Pictures must not appear; the answer is exactly the lines from the one that holds "Screen dimensions: 1100x674" through the end of the material.

━━━ Given entries ━━━

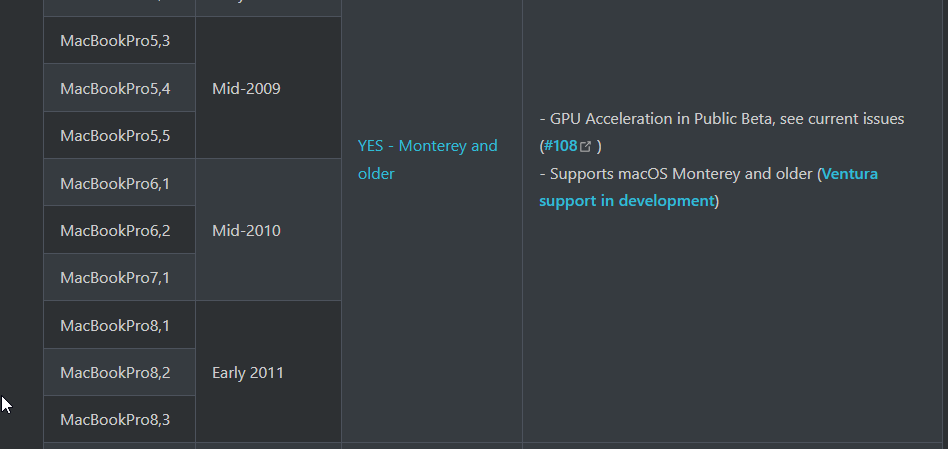
Task: Select the MacBookPro8,1 table cell
Action: 115,325
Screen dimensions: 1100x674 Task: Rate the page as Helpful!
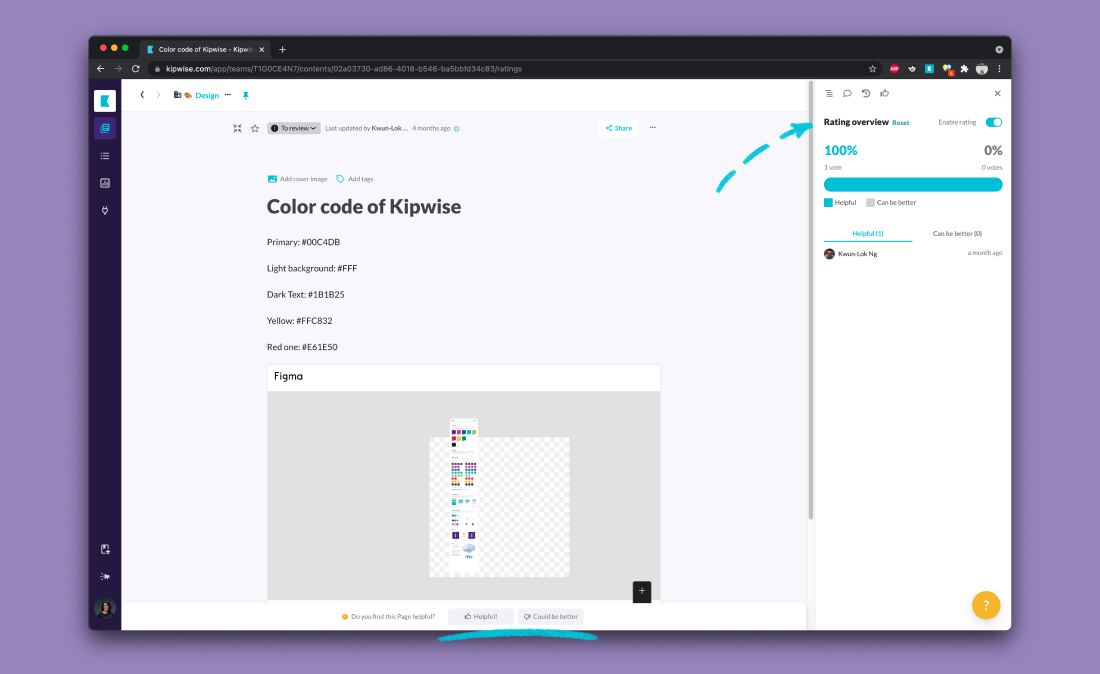pyautogui.click(x=480, y=617)
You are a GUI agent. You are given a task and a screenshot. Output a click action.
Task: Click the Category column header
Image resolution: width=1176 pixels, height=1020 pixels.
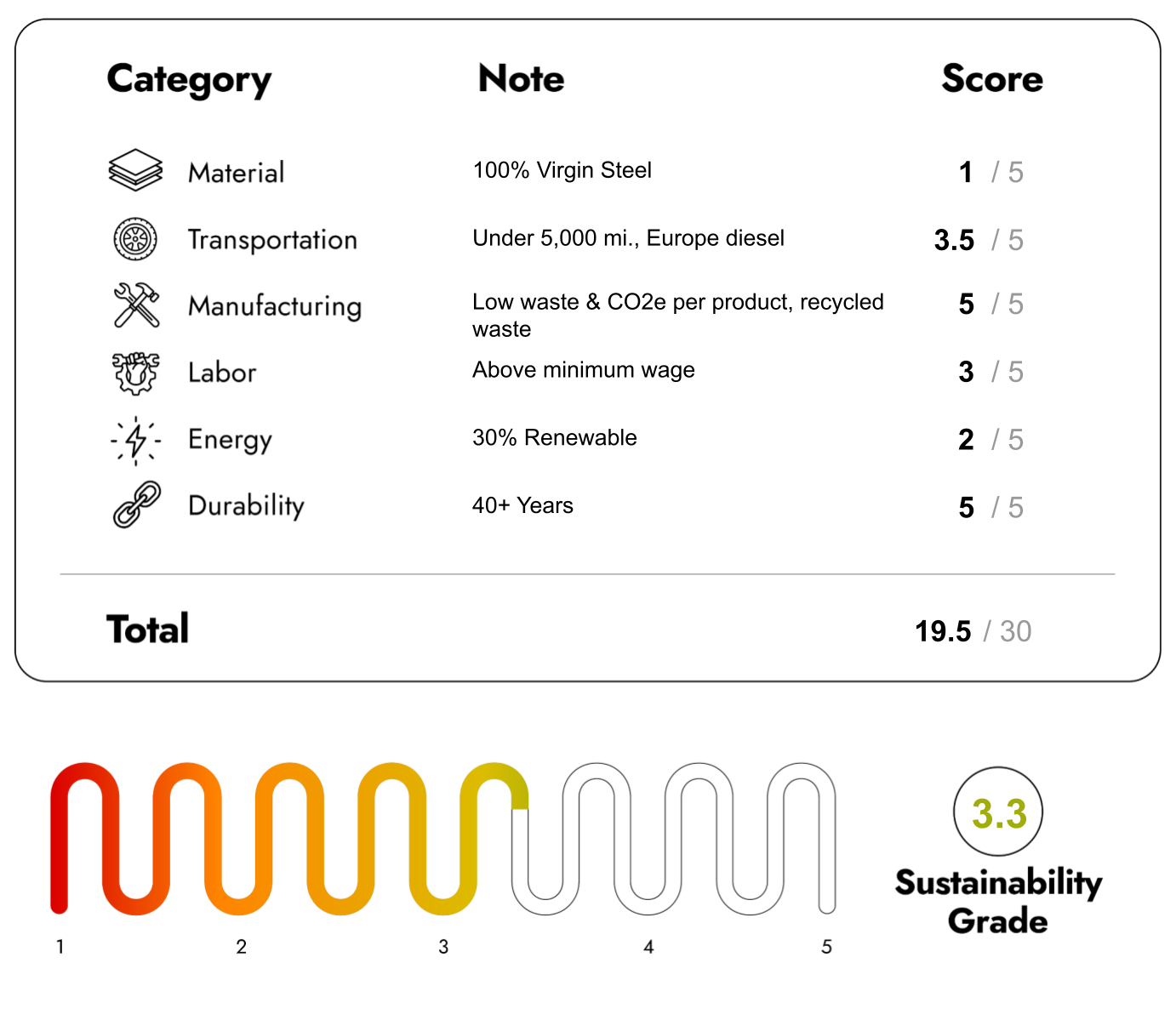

━━━

Completed exercise>
Screen dimensions: 1100x674 Task: Rate the page as Helpful!
pyautogui.click(x=480, y=617)
You are a GUI agent. You are given a task and a screenshot. Output a click action.
Task: Click the Category column header
Image resolution: width=1176 pixels, height=1020 pixels.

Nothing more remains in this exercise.